Hypermap Registry Architecture
Integration within a Django project
Make sure you have registry module installed inside your working environment and have an elasticsearch version of 2.4.0
pip install django-registry
Add this variables into your settings.py
from hypermap.settings import REGISTRY_PYCSW
REGISTRY = True # ensure the value is True
REGISTRY_SKIP_CELERY = False
REGISTRY_SEARCH_URL = os.getenv('REGISTRY_SEARCH_URL',
'elasticsearch+%s' % ES_URL)
# Check layers every 24 hours
REGISTRY_CHECK_PERIOD = int(os.environ.get('REGISTRY_CHECK_PERIOD', '1440'))
# Index cached layers every minute
REGISTRY_INDEX_CACHED_LAYERS_PERIOD = int(os.environ.get('REGISTRY_CHECK_PERIOD', '1'))
CELERYBEAT_SCHEDULE = {
'Check All Services': {
'task': 'check_all_services',
'schedule': timedelta(minutes=REGISTRY_CHECK_PERIOD)
},
'Index Cached Layers': {
'task': 'hypermap.aggregator.tasks.index_cached_layers',
'schedule': timedelta(minutes=REGISTRY_INDEX_CACHED_LAYERS_PERIOD)
}
}
# -1 Disables limit.
REGISTRY_LIMIT_LAYERS = int(os.getenv('REGISTRY_LIMIT_LAYERS', '-1'))
FILE_CACHE_DIRECTORY = '/tmp/mapproxy/'
REGISTRY_MAPPING_PRECISION = os.getenv('REGISTRY_MAPPING_PRECISION', '500m')
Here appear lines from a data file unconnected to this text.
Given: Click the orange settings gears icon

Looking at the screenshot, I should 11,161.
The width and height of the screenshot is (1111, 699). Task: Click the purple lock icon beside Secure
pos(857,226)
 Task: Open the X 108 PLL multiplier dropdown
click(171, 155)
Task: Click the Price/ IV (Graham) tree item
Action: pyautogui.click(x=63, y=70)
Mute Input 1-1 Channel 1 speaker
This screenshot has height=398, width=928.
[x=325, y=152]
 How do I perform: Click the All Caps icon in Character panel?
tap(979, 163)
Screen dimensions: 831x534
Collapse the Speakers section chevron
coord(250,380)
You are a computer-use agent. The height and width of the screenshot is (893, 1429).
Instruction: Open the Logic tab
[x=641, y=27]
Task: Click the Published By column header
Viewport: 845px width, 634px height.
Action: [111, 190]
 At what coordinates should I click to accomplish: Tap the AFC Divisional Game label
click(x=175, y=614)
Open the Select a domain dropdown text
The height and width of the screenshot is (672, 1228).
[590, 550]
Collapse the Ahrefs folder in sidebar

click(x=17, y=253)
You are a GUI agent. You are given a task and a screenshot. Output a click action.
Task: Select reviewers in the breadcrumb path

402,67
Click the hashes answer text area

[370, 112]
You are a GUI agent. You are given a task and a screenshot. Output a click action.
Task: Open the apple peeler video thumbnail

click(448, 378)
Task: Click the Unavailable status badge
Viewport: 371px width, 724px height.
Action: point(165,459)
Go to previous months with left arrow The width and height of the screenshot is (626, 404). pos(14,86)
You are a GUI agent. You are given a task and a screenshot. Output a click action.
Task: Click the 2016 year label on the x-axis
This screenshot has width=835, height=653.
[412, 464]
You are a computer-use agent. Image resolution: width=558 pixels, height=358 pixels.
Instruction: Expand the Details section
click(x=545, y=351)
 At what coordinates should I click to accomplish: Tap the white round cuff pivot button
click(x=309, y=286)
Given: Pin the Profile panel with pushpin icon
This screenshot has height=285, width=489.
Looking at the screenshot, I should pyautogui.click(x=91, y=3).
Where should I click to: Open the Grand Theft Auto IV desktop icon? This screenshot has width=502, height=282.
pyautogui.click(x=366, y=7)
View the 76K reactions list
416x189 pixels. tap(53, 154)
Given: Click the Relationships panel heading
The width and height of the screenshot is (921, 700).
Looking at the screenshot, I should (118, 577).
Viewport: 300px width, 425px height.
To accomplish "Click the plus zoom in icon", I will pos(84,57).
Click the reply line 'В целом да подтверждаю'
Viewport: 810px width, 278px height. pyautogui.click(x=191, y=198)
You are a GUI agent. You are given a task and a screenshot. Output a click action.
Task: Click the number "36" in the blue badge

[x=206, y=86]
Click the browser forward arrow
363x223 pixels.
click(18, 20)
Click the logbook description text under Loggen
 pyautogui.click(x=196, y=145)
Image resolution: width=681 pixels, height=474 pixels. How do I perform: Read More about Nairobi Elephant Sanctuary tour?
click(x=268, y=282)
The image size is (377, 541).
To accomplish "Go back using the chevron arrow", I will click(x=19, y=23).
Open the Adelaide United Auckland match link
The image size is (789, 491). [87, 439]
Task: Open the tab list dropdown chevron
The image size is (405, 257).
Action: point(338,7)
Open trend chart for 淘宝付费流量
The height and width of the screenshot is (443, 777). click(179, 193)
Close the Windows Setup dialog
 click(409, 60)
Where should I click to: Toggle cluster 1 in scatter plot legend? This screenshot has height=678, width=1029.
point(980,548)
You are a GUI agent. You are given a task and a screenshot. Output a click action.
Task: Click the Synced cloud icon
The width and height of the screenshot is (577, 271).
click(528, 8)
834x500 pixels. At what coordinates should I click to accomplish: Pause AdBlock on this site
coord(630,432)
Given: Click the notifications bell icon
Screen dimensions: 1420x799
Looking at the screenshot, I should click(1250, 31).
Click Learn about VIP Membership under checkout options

# if DEBUG_SERVICES is set to True, only first DEBUG_LAYERS_NUMBER layers
# for each service are updated and checked
REGISTRY_PYCSW['server']['url'] = SITE_URL.rstrip('/') + '/registry/search/csw'
REGISTRY_PYCSW['metadata:main'] = {
'identification_title': 'Registry Catalogue',
'identification_abstract': 'Registry, a Harvard Hypermap project, is an application that manages ' \
'OWS, Esri REST, and other types of map service harvesting, and maintains uptime statistics for ' \
'services and layers.',
'identification_keywords': 'sdi,catalogue,discovery,metadata,registry,HHypermap',
'identification_keywords_type': 'theme',
'identification_fees': 'None',
'identification_accessconstraints': 'None',
'provider_name': 'Organization Name',
'provider_url': SITE_URL,
'contact_name': 'Lastname, Firstname',
'contact_position': 'Position Title',
'contact_address': 'Mailing Address',
'contact_city': 'City',
'contact_stateorprovince': 'Administrative Area',
'contact_postalcode': 'Zip or Postal Code',
'contact_country': 'Country',
'contact_phone': '+xx-xxx-xxx-xxxx',
'contact_fax': '+xx-xxx-xxx-xxxx',
'contact_email': 'Email Address',
'contact_url': 'Contact URL',
'contact_hours': 'Hours of Service',
'contact_instructions': 'During hours of service. Off on weekends.',
'contact_role': 'Point of Contact'
}
Add the following django applications into the main project INSTALLED_APPS settings.
'djmp',
'hypermap.aggregator',
'hypermap.dynasty',
'hypermap.search',
'hypermap.search_api',
'rest_framework',
Test CSW transactions
curl -v "http://(admin_username):(admin_password)@(host)/registry/(catalog)/csw?service=CSW&request=Transaction&version=2.0.2" -d "@(document_body_path)"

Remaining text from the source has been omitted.